Conserving, The Motherlode

Mining the Mother Load by Andy Wilkinson (credit: Western Folklife Center)

The Ogalalla aquifer has been called the 'motherlode' of Great Plains water supplies. This groundwater aquifer represents a reservoir of freshwater stretching northwards in underground sands and gravels from the prairies of West Texas and Oklahoma to South Dakota. The Ogallala is one of the largest aquifers in the world covering an estimated area of ~175,000 square miles including portions of eight US states. Like water everywhere west of the 100th Meridian, the aquifer is being overdrawn. Similar to another human-caused disaster on the arid western plains in the 1930's, eloquently portrayed in the PBS documentary The Dust Bowl, the Ogalalla 'water tank' is being rapidly depleting.

The water is a hydrologic artifact from the Pleistocene Ice Ages and depleted underground layers could take more than 6000 years to naturally recharge. Geologic and environmental studies have shown that:

"Since 1950, agricultural irrigation reduced the aquifer by ~10% alone while between 2001-2008, the depletion of the aquifer was ~32% of the cumulative total during the entire 20th century."

Overuse of the Ogallala is due to many reasons: industrial-scale irrigation since WWII; over-consumption by farms, cities, and industries; pollution, and simple greed.

 

     Dust Bowl Road, the 'Black Blizzard', Texas Panhandle, March 1936 (credit: Library of Congress, PBS)

Sustainability of any natural resource requires an understanding of the underlying environmental science; the costs associated with depletion; and a change towards more respect for conservation. It also takes the talents of artists to frame the situation in terms that wider audiences can appreciate. Documentary films like the Dust Bowl illustrated the importance of short-grass prairie ecosystems in the early 20th Century. The situation of the Ogalalla hsa drawn the attention of creative songwriters and storytellers.
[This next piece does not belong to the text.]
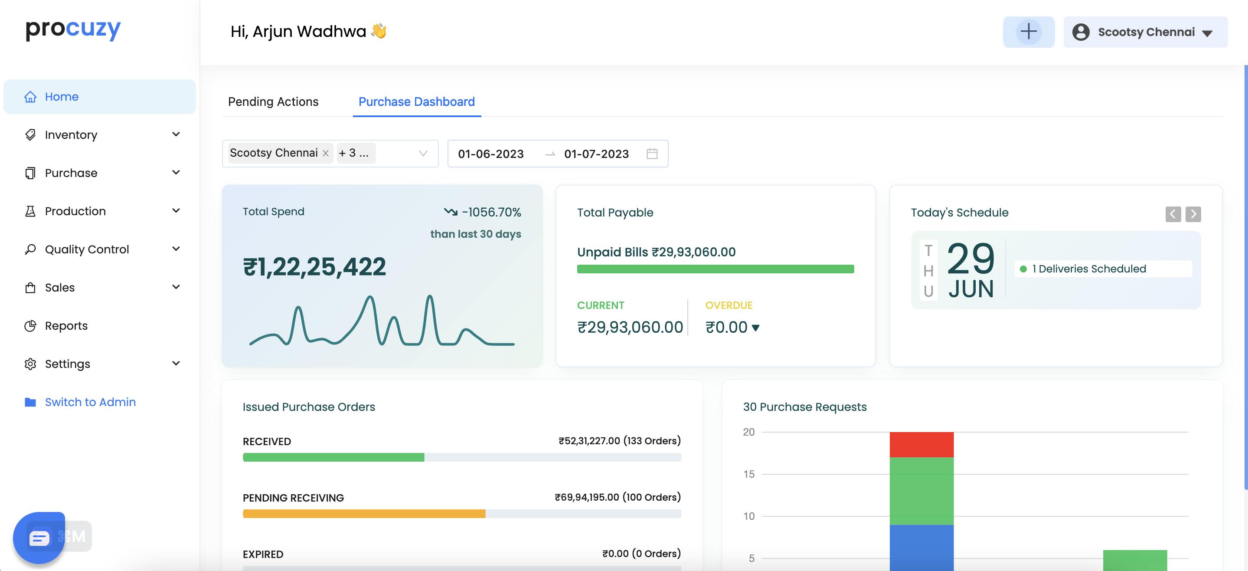Remove the Scootsy Chennai location tag
The height and width of the screenshot is (571, 1248).
point(326,153)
Andy Hedges, a West Texan songster, comes from a state that sadly knew the Dust Bowl well. He offers his own interpretation of the pending groundwater disaster by reciting an environmental poem by fellow Texas writer, Andy Wilkinson

                           Mining the Motherlode: Moving Rural Verse

Perhaps, their cautionary words will be widely heard and help prevent a new dust bowl.